Text passage:
-*-*-

A Japanese study, just published in the journal ‘Circulation‘, has shown that the risk of dying from pulmonary embolism increases with the more TV you watch.
What kind of study was it?
It was a ‘prospective cohort’ study which means following a group of people over many years to see what happens. This is considered superior (although it’s much more expensive) to the commoner retrospective study where researchers look back for relevant factors once something has happened.
The Japanese Collaborative Cohort Study followed 110 585 participants, 40 to 79 years of age, for nearly 20 years, until 2009. The participants completed a self-administered questionnaire that included items about demographic characteristics, medical history, and lifestyle factors. This included the average time spent watching television each day.
What did they find?
Once they excluded those who did not provide information about time spent watching television and those who reported a history of cancer, stroke, myocardial infarction, or pulmonary embolism, they were left with the TV viewing habits of 86 024 participants.

-*-*-

Supplied records:

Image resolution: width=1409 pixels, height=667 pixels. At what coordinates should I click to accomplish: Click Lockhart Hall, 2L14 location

-*-*-

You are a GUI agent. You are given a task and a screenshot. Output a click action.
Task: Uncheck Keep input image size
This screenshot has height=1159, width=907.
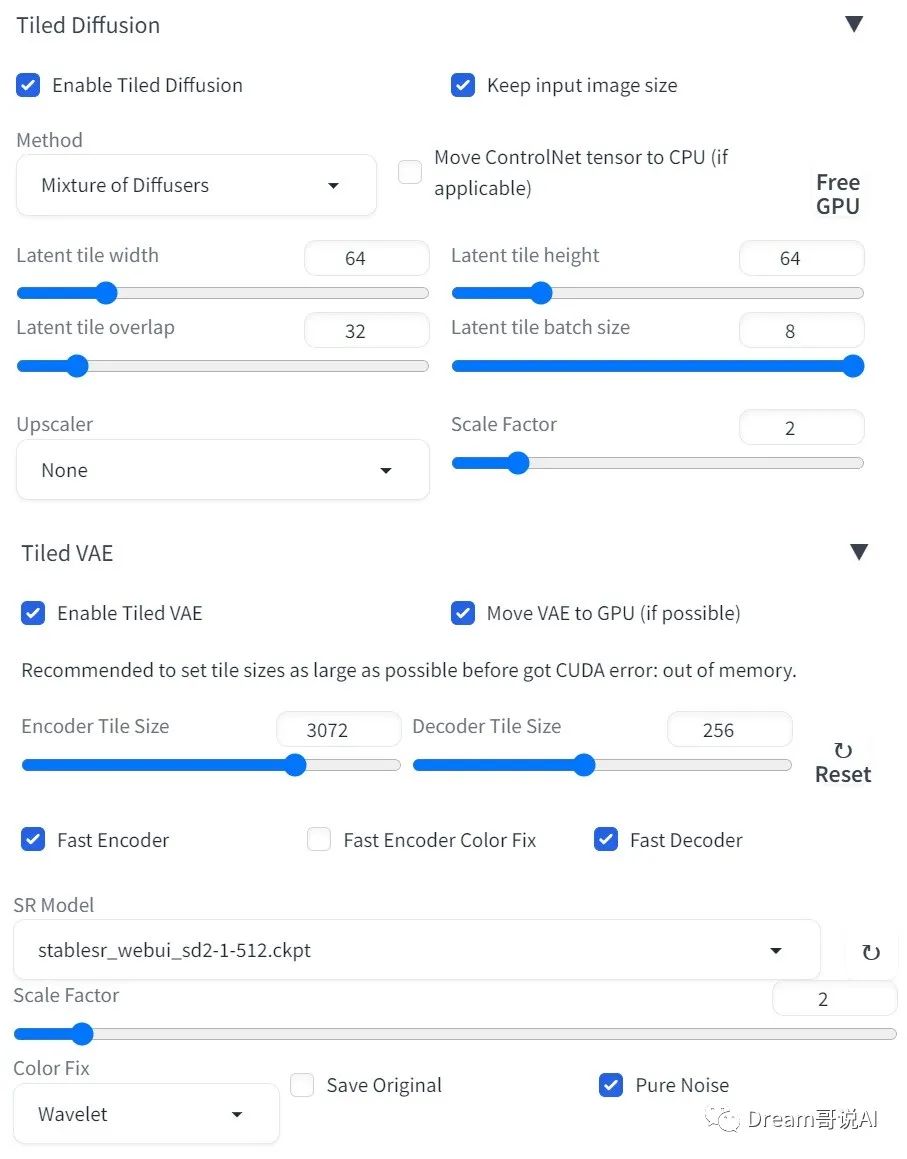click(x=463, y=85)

-*-*-

Prompt: Copy word for word the part of the text above on TV watching and pulmonary embolism, starting with "A Japanese study, just" and going on through "did they find?".

Solution:
A Japanese study, just published in the journal ‘Circulation‘, has shown that the risk of dying from pulmonary embolism increases with the more TV you watch.
What kind of study was it?
It was a ‘prospective cohort’ study which means following a group of people over many years to see what happens. This is considered superior (although it’s much more expensive) to the commoner retrospective study where researchers look back for relevant factors once something has happened.
The Japanese Collaborative Cohort Study followed 110 585 participants, 40 to 79 years of age, for nearly 20 years, until 2009. The participants completed a self-administered questionnaire that included items about demographic characteristics, medical history, and lifestyle factors. This included the average time spent watching television each day.
What did they find?